Written by Pete Sanchez
The most powerful moment at the first-of-its-kind Man Up South Jersey conference held at Paul VI High School on Nov. 10, was an impromptu one, right before lunch.
During his opening remarks to the men of all ages — numbering almost 500 — the founder of Man Up Philadelphia, Eustace Mita, played a video of street performers from all over the world covering Ben E. King’s “Stand By Me.” Soon, the auditorium crowd was on their feet, singing along and dancing, as one, to the lyrics and beat.
Two hours later, in the midst of his own message to men, Don Saleski, Stanley Cup Champion for the Philadelphia Flyers of 1973-74 and 1974-75, asked the day’s house band, Paging Samuel, if they could play “Stand by Me” to close out his time onstage.

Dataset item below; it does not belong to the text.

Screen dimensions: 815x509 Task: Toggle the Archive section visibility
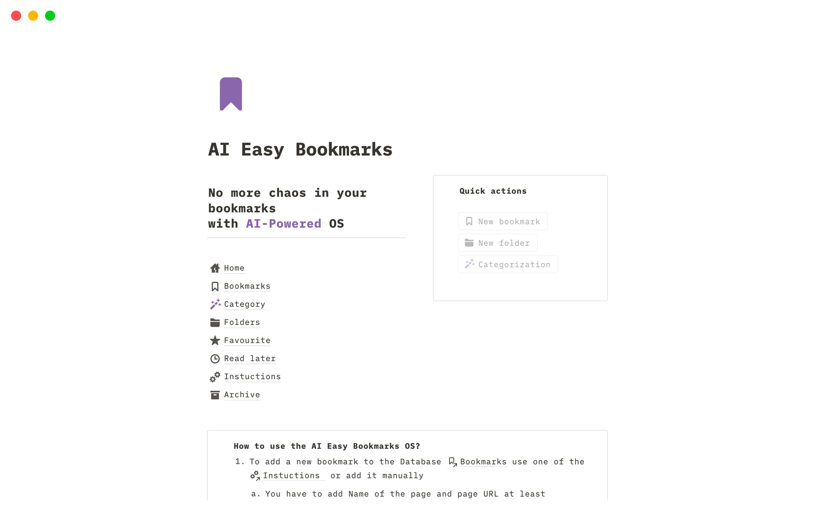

The quintet obliged, and once again, the tune’s inspiring lyrics had men out of their seats.
“I won’t cry, no I won’t shed a tear/Just as long as you stand, stand by me.”
The power of a classic tune, memorable message, skilled musicianship, and men-in-arms — a blessed time of unity for the fathers, sons, husbands, grandfathers and uncles of South Jersey.
The day was a time for Catholic males to come together, like Deacon Joseph Kain, of Sewell’s Church of the Holy Family, who attended the conference with Steve Ford, his daughter’s boyfriend, and Chris Smith, his granddaughter’s boyfriend.
“It’s an opportunity to spend some time with some fine gentlemen, break bread with family, and find peace of mind and soul,” Deacon Kain explained of the family outing.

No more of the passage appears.